There was a problem, however. “Colour is a ripeness indicator,” Bunker points out. Apples picked early didn’t have the right colour. But then an apple with a mutation that gave it a rich red tone before it was ripe came to the fore, he explains. That apple was eventually dubbed the Red Delicious, and in 1921 was released commercially for orchardists.
Other apples rose in the ranks as well – varieties that were discovered to have a regular, uniform colour, especially if it came before the apple had actually reached full ripeness, were good for business.
The number of varieties farmers grew started to shrink. And little by little, some of these varieties stopped tasting so good, as the emphasis on appearance didn’t encourage growing for flavour. David Bedford, an apple breeder at University of Minnesota, says that he grew up eating Red Delicious and consequently not being very fond of apples: it took him trying another variety in college to awaken him to the possibility that apples could be different, he reflects, “not skin like Naugahyde and texture like Elmer’s glue”.
He and his colleagues are behind the wildly successful Honeycrisp apple, released some years ago and known for its juicy crispness. And in fact, the Honeycrisp they released was a yellow-and-red-striped beauty.
Ever since man has been making choices they’ve been making them redder and redder – Dave Bedford
But even in apples bred to get away from the curse of the Red Delicious, the inexorable drive for red continues. People have now introduced Honeycrisps with mutations that make them more and more red. “It happens to every single apple on the market,” says Bedford. “That’s just the nature of our desire to have apples the way we want to them to look… ever since man has been making choices they’ve been making them redder and redder.”
The redder apples might not be better than the yellower ones – in fact they might be worse – but, he explains that “red sells, that’s the problem”. To attempt to correct for this in future apples, the University of Minnesota has released other apples under what’s called a club model. In this system, growers aren’t allowed to select for redder fruit.

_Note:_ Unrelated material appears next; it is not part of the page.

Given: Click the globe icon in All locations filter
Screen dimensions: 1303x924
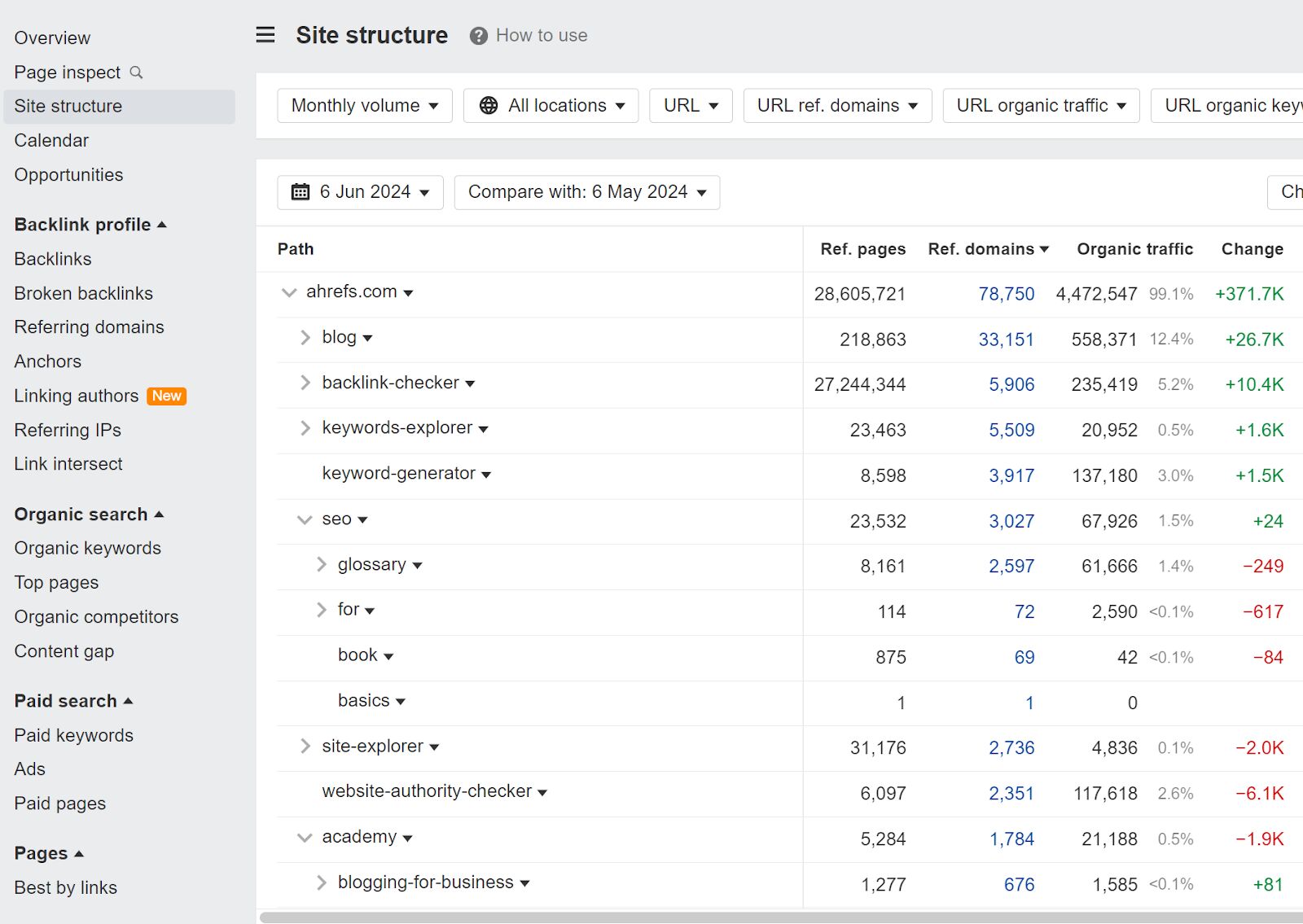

When you see the wild variety of colours that is possible, and recognise the danger of an ever-redder drift disconnected from true flavour, it can make you hope for better days to come for apple eaters. Will the apple’s true, weird nature ever triumph over the hunt for red? History suggests it will be an uphill battle, but we can all dream.
Vocabulary
- Resolutely
adverb
in an admirably purposeful, determined, and unwavering manner.
- Inexorable
adjective
impossible to stop or prevent.
- Uniformity
noun
the quality or state of being uniform.
- Honeycrisp
noun
a dessert apple of a US variety with mottled red and yellow skin and sweet, firm flesh.
- Triumph
noun
a great victory or achievement.
Discussions
1. Which color of apple do you prefer? red, green, or yellow?
2. Explain why people are desiring more red apples compared to other colors of the apples?
3. How much did the wild apples have shrunken in the last 50 years?
4. What makes an apple appear to be more rich in red tone before it ripes?
5. What is the name of the transcription factor that regulates how much a gene is expressed in the apples?